4.2 In this test method, the flexural stress computation is based on simple beam theory, with the assumptions that the material is isotropic and homogeneous, the moduli of elasticity in tension and compression are identical, and the material is linearly elastic. The average grain size should be no greater than one fiftieth (1/50) of the beam thickness.
4.3 In this test method, the test specimen sizes and test fixtures were chosen in accordance with Test Method C1211, which provides a balance between practical configurations and resulting errors, as discussed in Refs (5, 6). Only the four-point test configuration is used in this test method.

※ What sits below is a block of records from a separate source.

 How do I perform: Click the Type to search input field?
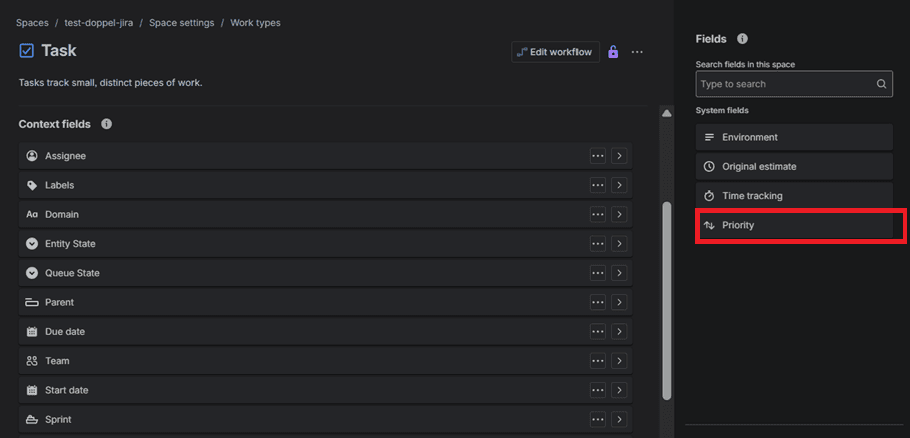[785, 85]
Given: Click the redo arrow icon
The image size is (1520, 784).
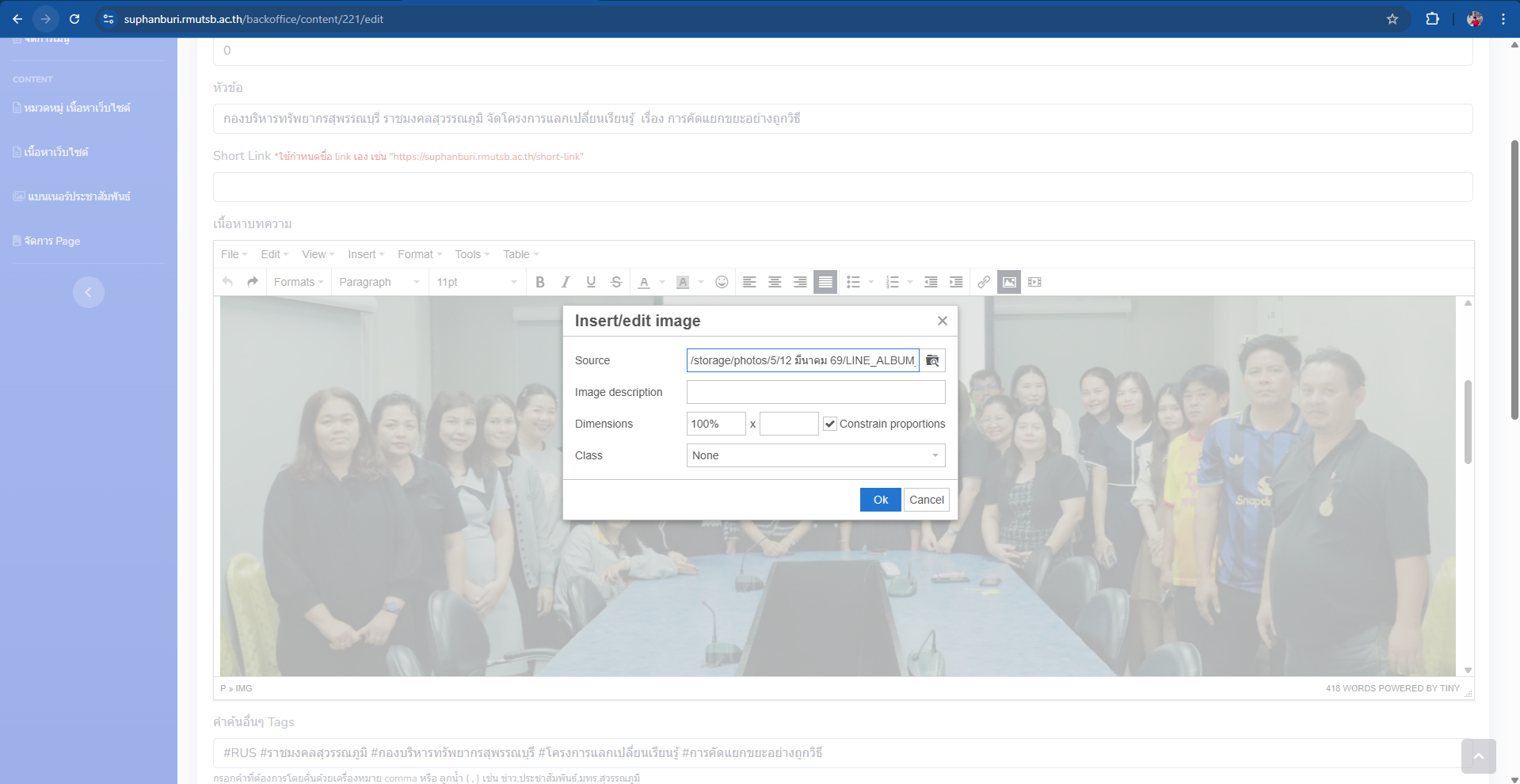Looking at the screenshot, I should pos(253,282).
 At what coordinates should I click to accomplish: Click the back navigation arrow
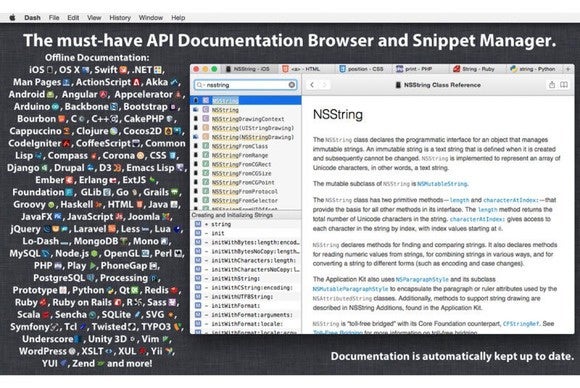click(312, 85)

4.4 In this test method, the slow crack growth parameters (n and D) are determined based on the mathematical relationship between flexural strength and applied stress rate, log σf = [1/(n + 1)] log σ˙ + log D, together with the measured experimental data. The basic underlying assumption on the derivation of this relationship is that slow crack growth is governed by an empirical power-law crack velocity, v = A[KI /KIC]n (see Appendix X1).
Note 4—There are various other forms of crack velocity laws which are usually more complex or less convenient mathematically, or both, but may be physically more realistic (7) . The mathematical analysis in this test method does not cover such alternative crack velocity formulations.
4.5 In this test method, the mathematical relationship between flexural strength and stress rate was derived based on the assumption that the slow crack growth parameter is at least n ≥ 5 (1, 8). Therefore, if a material exhibits a very high susceptibility to slow crack growth, that is, n < 5, special care should be taken when interpreting the results.
4.6 The mathematical analysis of test results according to the method in 4.4 assumes that the material displays no rising R-curve behavior, that is, no increasing fracture resistance (or crack-extension resistance) with increasing crack length. It should be noted that the existence of such behavior cannot be determined from this test method. The analysis further assumes that the same flaw types control strength over the entire test range. That is, no new flaws are created, and the flaws that control the strength at the highest stress rate control the strength at the lowest stress rate.
4.7 Slow crack growth behavior of ceramic materials can vary as a function of mechanical, material, thermal, and environmental variables. Therefore, it is essential that test results accurately reflect the effects of specific variables under study. Only then can data be compared from one investigation to another on a valid basis, or serve as a valid basis for characterizing materials and assessing structural behavior.
4.8 The strength of advanced ceramics is probabilistic in nature. Therefore, slow crack growth that is determined from the flexural strengths of a ceramic material is also a probabilistic phenomenon. Hence, a proper range and number of test rates in conjunction with an appropriate number of specimens at each test rate are required for statistical reproducibility and design (2). Guidance is provided in this test method.
Note 5—For a given ceramic material/environment system, the SCG parameter n is independent of specimen size although its reproducibility is dependent on the variables previously mentioned. By contrast, the SCG parameter D depends significantly on strength, and thus on specimen size (see Eq X1.7).
4.9 The elevated-temperature strength of a ceramic material for a given test specimen and test fixture configuration is dependent on its inherent resistance to fracture, the presence of flaws, test rate, and environmental effects. Analysis of a fracture surface, fractography, though beyond the scope of this test method, is highly recommended for all purposes, especially to verify the mechanism(s) associated with failure (refer to Practice C1322).